▸ Pixel coordinate grounding data
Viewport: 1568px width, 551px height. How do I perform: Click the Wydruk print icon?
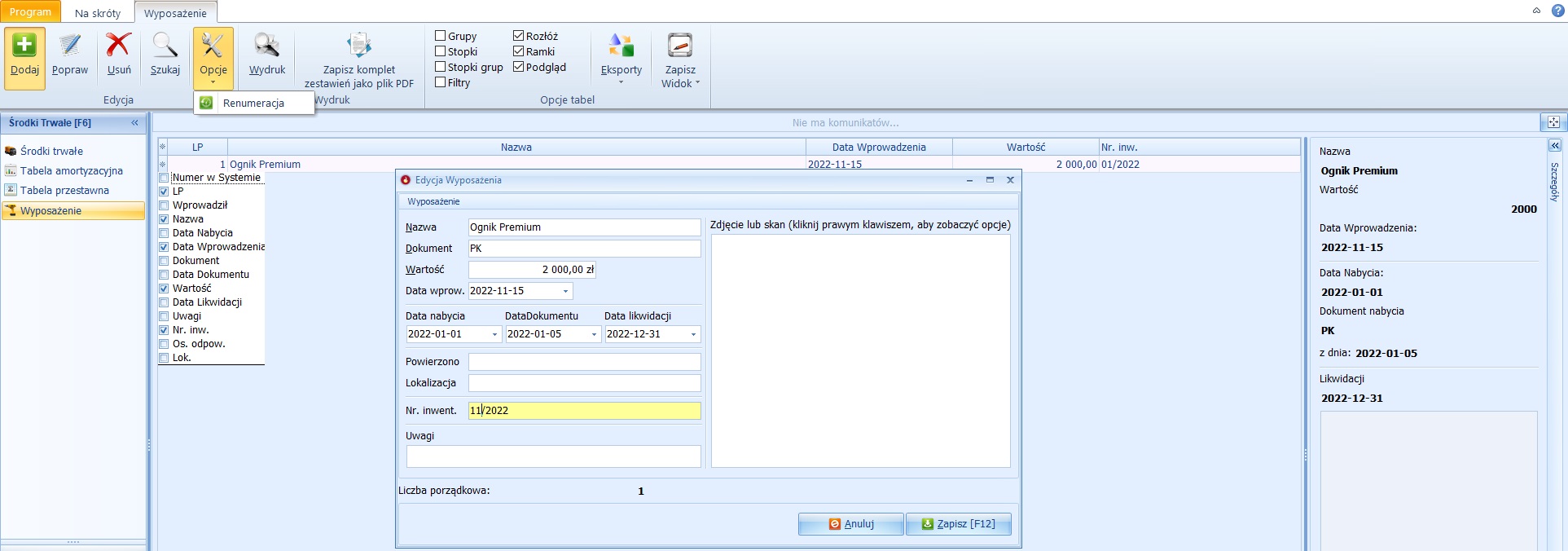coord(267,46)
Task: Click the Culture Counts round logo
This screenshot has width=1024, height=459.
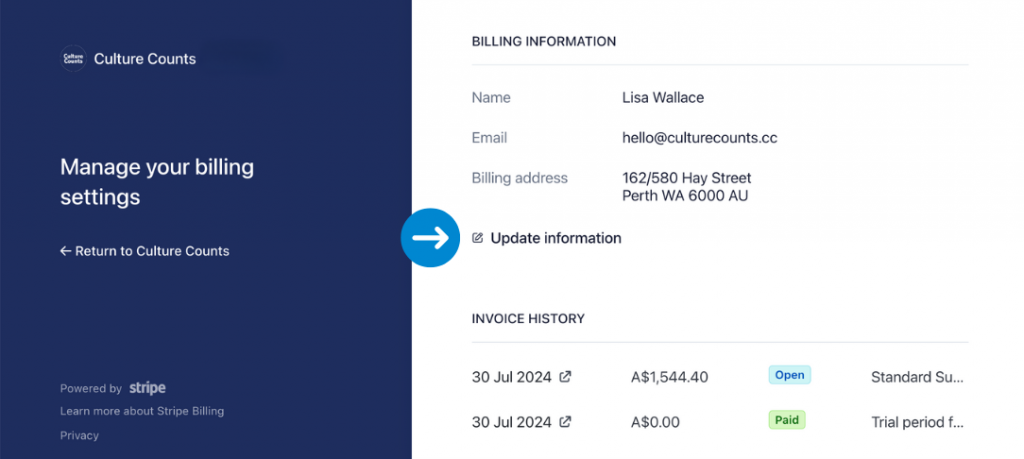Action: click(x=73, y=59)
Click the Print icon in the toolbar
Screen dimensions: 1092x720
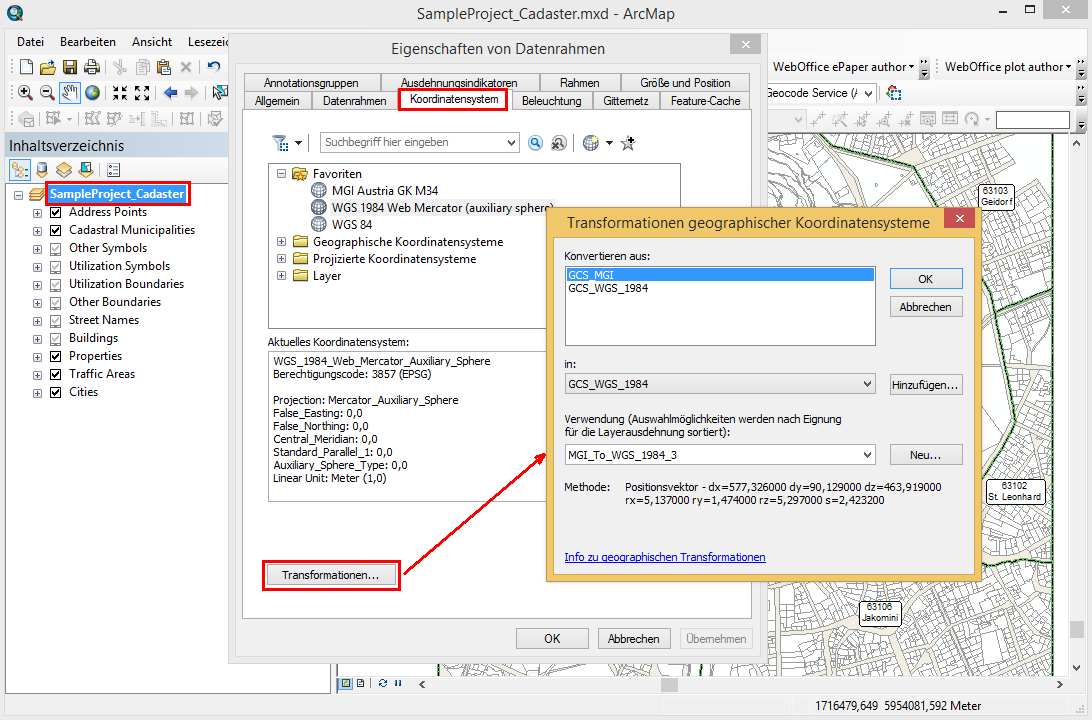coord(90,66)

--

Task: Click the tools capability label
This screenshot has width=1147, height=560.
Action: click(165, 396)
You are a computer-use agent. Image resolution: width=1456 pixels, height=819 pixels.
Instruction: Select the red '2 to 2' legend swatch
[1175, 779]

--

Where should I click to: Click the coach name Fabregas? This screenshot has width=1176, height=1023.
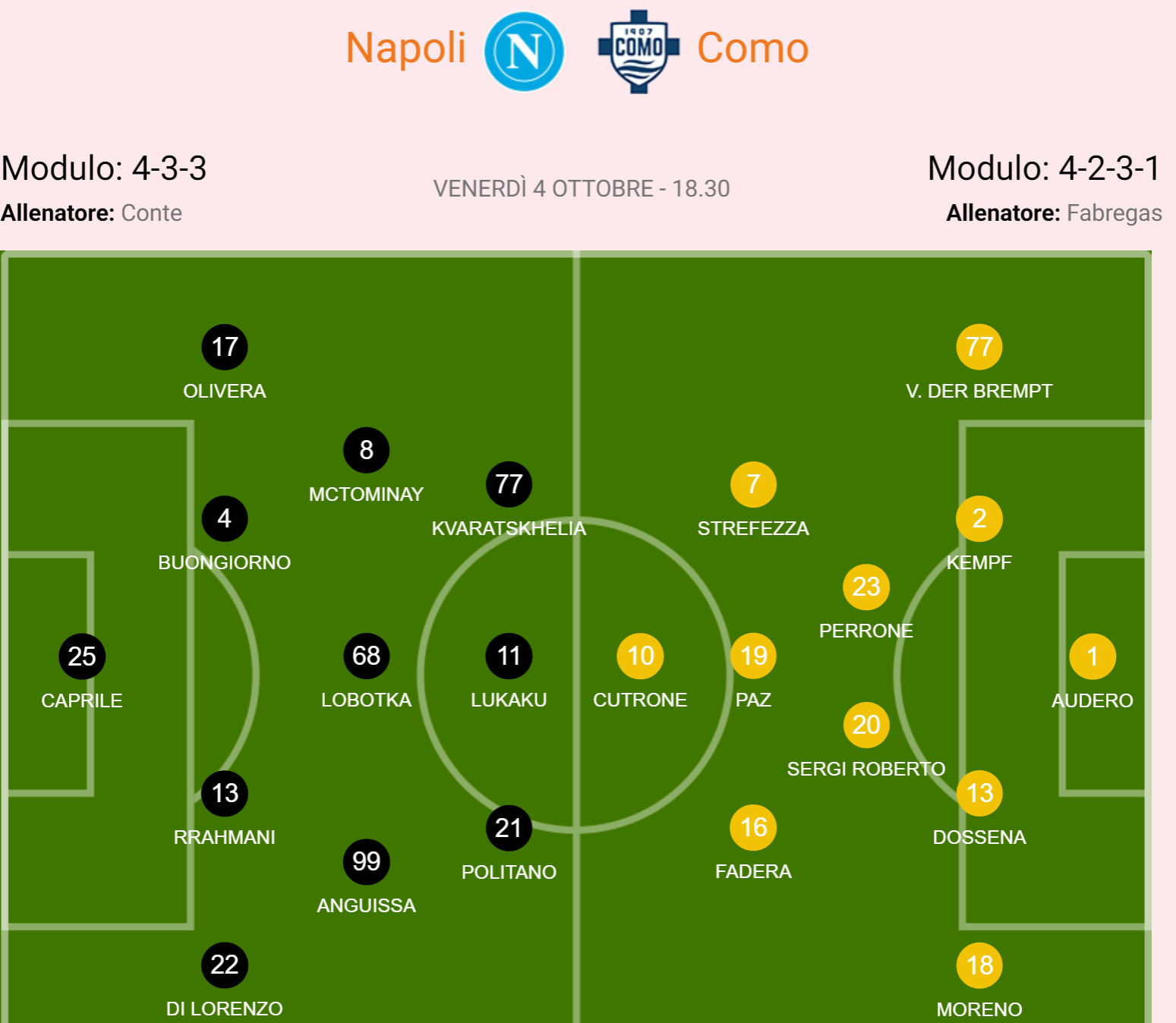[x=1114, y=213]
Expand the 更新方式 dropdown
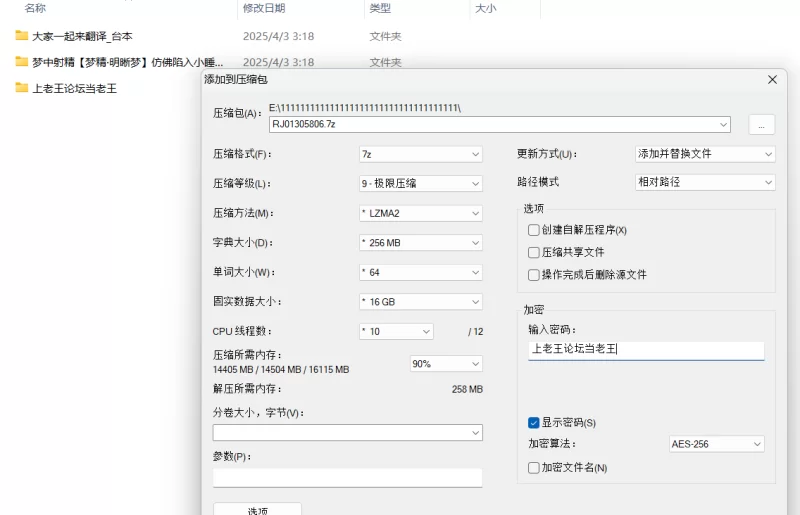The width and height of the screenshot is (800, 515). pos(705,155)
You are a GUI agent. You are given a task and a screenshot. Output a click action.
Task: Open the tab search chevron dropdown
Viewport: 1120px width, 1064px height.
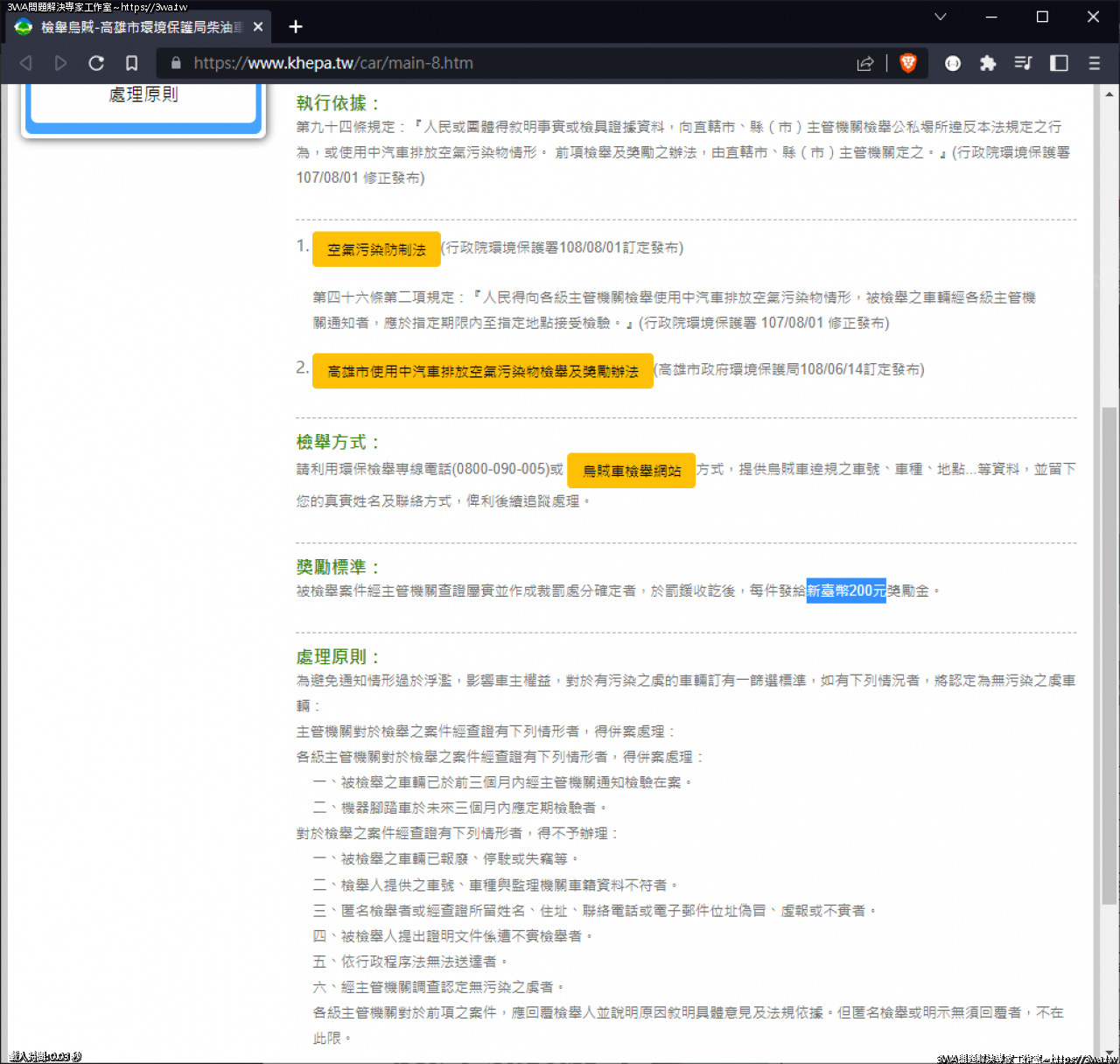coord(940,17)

▸ Requirement
Among the records above, find the lines that contain "agent" and copy every one.

▸ Response box
You are a computer-use agent. Image resolution: width=1456 pixels, height=819 pixels.
You are a GUI agent. You are given a task and a screenshot. Output a click action.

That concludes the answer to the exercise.